Complicating Factors: The Sand-Security Nexus#
While sand provides housing security for urban residents, its extraction produces a host of insecurities for those in the spaces of production. This “sand-security nexus” reveals that tenure security is often sacrificed for urban densification. In Accra, 95% of surveyed household heads in mining areas experienced a reduction in farm size. Landholding medians dropped from 1.6 hectares (3.95 acres) in 2015 to just 0.4 hectares (0.98 acres) by 2020. Powerful actors often dispose of land for sand winning or residential development, prompting the displacement of those unable to pay high market prices.
Tracing the Consequences: Food and Economic Shockwaves#
The displacement of agriculture has dire consequences for local livelihoods and nutrition.
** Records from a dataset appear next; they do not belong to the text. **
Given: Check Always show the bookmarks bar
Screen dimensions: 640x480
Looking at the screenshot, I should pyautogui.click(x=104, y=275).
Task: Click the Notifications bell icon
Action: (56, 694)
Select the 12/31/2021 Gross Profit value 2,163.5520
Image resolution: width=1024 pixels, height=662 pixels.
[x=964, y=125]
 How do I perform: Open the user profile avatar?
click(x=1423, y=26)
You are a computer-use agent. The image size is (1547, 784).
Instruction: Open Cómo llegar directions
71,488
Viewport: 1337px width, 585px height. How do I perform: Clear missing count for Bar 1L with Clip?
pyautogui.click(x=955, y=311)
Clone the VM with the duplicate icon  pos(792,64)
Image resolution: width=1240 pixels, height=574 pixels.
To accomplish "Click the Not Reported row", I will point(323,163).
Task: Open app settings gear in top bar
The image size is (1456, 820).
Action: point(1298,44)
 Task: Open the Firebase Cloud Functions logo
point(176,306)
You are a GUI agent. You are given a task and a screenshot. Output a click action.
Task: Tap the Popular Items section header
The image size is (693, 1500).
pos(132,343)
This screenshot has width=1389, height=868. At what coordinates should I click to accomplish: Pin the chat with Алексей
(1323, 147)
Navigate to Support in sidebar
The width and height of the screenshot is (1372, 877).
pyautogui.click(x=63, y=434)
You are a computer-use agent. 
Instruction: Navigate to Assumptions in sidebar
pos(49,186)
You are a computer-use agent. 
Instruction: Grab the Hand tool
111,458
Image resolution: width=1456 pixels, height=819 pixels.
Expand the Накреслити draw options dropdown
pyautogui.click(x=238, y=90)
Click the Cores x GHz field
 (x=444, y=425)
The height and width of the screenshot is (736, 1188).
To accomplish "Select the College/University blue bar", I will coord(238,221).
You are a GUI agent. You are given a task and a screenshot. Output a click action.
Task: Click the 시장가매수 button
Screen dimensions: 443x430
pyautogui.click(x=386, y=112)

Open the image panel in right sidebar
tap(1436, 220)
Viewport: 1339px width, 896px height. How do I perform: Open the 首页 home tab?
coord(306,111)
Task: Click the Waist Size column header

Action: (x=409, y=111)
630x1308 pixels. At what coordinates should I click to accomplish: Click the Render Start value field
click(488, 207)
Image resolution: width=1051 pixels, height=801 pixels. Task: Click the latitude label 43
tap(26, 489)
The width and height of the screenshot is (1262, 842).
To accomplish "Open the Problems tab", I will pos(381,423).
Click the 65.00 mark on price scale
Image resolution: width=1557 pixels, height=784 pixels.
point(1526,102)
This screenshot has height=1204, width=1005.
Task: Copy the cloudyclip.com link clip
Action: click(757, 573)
In Ghana, 88% of respondents reported that their farms were destroyed by sand miners, resulting in the loss of cassava, yam, and maize. This led to an 86% reduction in average meals per day for some households, dropping from three meals to two. Furthermore, heavy sand-bearing trucks degrade local road networks, creating safety concerns and high maintenance costs for local transporters. In Dhaka’s DND zone, the uncontrolled sand filling blocked drainage canals, paradoxically leading to chronic waterlogging and flooding in the very areas sand was meant to secure.
Synthesis: The Distance of Extraction#
Sand urbanism forces us to look beyond the city center and recognize that urban expansion is a “circuit of extraction”. As local supplies are exhausted, the source of materials shifts to increasingly distant places, creating new “sand boomtowns” in the periphery. This movement consolidates inequalities between sites of consumption and sites of extraction. To understand contemporary urbanity, we must acknowledge that every concrete slab is a record of displacement somewhere else. The “granular rush” is not just about building up; it is about the power to transform the landscape hundreds of kilometers away.